MANILA, Philippines - The Association of Southeast Asian Nations (ASEAN) enters the new year with the 10-member economic bloc promising its people an open and integrated market with more product choices at competitive costs.
The dawn of the ASEAN Economic Community (AEC) era brings along with it hopes for a highly competitive economic region where there is equitable development, with the region fully integrated into the global economy.
“It is a historic milestone and a culmination of ASEAN’s resilience and dynamism throughout a journey of nearly half a century, and signals to the world how far and how well the ASEAN member-states have achieved in coming together as one community,” the economic bloc composed of Brunei, Cambodia, Indonesia, Laos, Malaysia, Myanmar, Philippines, Singapore, Thailand and Vietnam said in a statement.
The AEC, established yesterday in Kuala Lumpur by the regional bloc’s economic leaders, converges beginning 2016 a single market and production base with free movement of goods, services and investments across the 10 ASEAN member-countries through the next decade.
Together, the ASEAN has a combined market of 600 million. To date, 98.6 percent of goods are traded among member countries at zero tariff.
The Philippine government several months ahead of the Dec. 31 AEC establishment has said the country is ready to take on the challenges and seize opportunities in the upcoming full regional integration.
Now resigned Trade Secretary Gregory Domingo last September had given assurance that the country was well-positioned for the integration.
Domingo said the country’s stable economic performance along with the various reforms implemented has put the Philippines in a good position to benefit from the upcoming economic integration.
But while the government expressed optimism heading into integration, some businessmen believe the Philippines as well as other ASEAN member-countries were unready for the economic unification of the regional market.

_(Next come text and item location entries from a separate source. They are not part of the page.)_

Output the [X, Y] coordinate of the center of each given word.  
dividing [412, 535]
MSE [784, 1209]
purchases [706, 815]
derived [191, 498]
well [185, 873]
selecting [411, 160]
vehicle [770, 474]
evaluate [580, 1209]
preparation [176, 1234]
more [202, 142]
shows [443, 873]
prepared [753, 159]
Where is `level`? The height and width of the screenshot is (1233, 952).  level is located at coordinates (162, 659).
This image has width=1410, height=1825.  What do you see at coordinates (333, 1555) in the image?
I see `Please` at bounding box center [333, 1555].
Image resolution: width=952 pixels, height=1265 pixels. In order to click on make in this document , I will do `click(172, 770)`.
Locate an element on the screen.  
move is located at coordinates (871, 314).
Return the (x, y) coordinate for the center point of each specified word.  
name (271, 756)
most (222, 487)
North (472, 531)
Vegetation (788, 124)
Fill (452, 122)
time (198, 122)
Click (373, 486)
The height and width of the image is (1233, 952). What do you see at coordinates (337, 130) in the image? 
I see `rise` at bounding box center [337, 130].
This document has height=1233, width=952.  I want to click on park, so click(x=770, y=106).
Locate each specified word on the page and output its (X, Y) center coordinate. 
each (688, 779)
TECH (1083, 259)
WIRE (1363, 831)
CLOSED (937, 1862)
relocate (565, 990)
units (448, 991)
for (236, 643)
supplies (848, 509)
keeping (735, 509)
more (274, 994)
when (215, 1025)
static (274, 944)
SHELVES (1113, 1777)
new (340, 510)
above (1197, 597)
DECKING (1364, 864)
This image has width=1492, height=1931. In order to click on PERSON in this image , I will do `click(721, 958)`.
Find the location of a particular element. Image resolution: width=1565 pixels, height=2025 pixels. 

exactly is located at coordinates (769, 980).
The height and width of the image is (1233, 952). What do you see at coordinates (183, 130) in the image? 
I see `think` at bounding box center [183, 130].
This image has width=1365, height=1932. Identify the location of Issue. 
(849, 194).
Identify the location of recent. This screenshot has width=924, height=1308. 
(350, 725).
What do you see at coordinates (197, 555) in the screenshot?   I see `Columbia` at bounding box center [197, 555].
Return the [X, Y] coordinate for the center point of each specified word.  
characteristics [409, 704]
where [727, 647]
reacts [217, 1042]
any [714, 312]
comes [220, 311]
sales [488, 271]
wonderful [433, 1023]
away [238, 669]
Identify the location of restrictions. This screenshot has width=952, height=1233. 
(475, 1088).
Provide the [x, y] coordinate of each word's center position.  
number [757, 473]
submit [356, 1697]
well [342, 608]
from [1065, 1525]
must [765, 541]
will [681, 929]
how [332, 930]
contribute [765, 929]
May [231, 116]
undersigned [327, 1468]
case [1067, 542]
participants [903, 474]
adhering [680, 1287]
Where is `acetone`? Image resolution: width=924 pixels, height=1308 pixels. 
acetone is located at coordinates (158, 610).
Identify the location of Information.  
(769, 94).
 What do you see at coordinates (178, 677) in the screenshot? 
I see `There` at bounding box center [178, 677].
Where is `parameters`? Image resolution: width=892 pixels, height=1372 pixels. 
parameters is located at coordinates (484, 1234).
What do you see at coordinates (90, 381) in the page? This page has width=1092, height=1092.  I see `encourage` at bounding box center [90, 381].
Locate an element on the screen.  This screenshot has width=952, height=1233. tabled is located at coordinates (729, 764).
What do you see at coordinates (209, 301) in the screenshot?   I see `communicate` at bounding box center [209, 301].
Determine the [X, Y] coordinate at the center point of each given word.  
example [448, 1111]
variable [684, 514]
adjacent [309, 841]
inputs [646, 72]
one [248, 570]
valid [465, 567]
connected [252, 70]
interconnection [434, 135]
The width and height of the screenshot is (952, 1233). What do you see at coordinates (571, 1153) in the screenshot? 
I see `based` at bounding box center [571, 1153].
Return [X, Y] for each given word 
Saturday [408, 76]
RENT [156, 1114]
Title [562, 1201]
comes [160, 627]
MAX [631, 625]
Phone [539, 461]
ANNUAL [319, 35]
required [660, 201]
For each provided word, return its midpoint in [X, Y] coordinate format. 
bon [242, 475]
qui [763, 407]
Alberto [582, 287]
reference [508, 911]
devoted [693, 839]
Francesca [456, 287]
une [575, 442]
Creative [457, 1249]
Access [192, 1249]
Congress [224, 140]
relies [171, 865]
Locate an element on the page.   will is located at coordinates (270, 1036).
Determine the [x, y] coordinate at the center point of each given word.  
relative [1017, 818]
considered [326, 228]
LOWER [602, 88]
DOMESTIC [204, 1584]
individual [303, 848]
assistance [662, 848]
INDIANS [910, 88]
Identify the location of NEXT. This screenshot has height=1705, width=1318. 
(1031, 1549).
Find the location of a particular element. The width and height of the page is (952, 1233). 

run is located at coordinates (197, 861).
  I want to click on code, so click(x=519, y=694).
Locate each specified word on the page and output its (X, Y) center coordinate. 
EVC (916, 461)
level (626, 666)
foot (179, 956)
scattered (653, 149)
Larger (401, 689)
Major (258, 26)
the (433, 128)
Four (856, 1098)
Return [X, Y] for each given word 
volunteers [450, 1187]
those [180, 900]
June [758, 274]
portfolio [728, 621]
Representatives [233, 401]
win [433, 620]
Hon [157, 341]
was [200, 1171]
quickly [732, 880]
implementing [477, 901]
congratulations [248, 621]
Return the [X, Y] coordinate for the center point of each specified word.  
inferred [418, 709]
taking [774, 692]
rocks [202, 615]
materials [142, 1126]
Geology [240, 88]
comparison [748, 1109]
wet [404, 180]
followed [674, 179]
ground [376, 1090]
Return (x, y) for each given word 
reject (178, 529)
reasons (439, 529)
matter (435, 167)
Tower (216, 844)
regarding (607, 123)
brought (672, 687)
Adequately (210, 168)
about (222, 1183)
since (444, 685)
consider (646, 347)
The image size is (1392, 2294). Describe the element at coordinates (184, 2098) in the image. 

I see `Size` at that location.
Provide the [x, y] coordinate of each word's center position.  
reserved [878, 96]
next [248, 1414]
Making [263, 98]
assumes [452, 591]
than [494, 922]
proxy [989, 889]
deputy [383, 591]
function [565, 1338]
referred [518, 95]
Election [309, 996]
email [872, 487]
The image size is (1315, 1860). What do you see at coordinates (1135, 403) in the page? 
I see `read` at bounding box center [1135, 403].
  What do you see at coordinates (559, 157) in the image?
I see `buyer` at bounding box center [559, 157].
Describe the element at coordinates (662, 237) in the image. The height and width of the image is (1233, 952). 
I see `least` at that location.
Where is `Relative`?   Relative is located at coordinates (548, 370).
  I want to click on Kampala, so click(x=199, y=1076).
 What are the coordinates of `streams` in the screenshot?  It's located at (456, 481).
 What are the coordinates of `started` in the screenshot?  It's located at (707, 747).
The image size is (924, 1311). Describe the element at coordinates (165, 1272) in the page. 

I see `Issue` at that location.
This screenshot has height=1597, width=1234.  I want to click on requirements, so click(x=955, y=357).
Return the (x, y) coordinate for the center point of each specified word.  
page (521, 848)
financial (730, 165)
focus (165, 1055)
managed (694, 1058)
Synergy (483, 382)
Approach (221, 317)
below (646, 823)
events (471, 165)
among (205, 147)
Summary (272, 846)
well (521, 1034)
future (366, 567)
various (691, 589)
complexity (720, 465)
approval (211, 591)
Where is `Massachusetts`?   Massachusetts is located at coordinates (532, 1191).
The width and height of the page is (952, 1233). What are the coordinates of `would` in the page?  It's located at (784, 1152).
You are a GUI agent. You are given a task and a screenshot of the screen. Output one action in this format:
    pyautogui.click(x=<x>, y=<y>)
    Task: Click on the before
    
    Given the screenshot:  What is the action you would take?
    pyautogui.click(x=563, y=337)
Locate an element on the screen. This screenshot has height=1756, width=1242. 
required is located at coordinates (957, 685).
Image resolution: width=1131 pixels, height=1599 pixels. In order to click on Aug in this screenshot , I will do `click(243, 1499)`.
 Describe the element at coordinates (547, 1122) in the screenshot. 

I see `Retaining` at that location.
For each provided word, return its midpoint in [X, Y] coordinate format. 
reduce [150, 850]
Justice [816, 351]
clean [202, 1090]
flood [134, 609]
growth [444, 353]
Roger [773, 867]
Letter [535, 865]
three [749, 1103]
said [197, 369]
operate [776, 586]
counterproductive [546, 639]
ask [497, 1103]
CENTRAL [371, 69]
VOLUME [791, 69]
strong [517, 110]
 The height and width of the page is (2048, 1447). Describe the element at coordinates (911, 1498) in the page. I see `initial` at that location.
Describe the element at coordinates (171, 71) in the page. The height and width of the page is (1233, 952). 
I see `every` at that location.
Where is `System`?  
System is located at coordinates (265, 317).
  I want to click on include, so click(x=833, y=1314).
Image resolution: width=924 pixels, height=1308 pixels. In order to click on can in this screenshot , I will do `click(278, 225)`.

“No, we’re not ready. People keep talking about integration but what does it really mean? I’m not saying it will not happen one day, but not in our lifetime. Let us be realistic that it won’t happen because politics will intrude,” business tycoon Manuel V. Pangilinan has said.
“The AEC has arrived. Will the Philippines meet its commitment to an open foreign investment regime under the AEC? Will it remove non-tariff barriers to trade?” American Chamber of Commerce in the Philippines senior advisor John Forbes added.
With the AEC now officially in place, it seems that there are still more questions than answers for the Philippines as well as its peers in the region.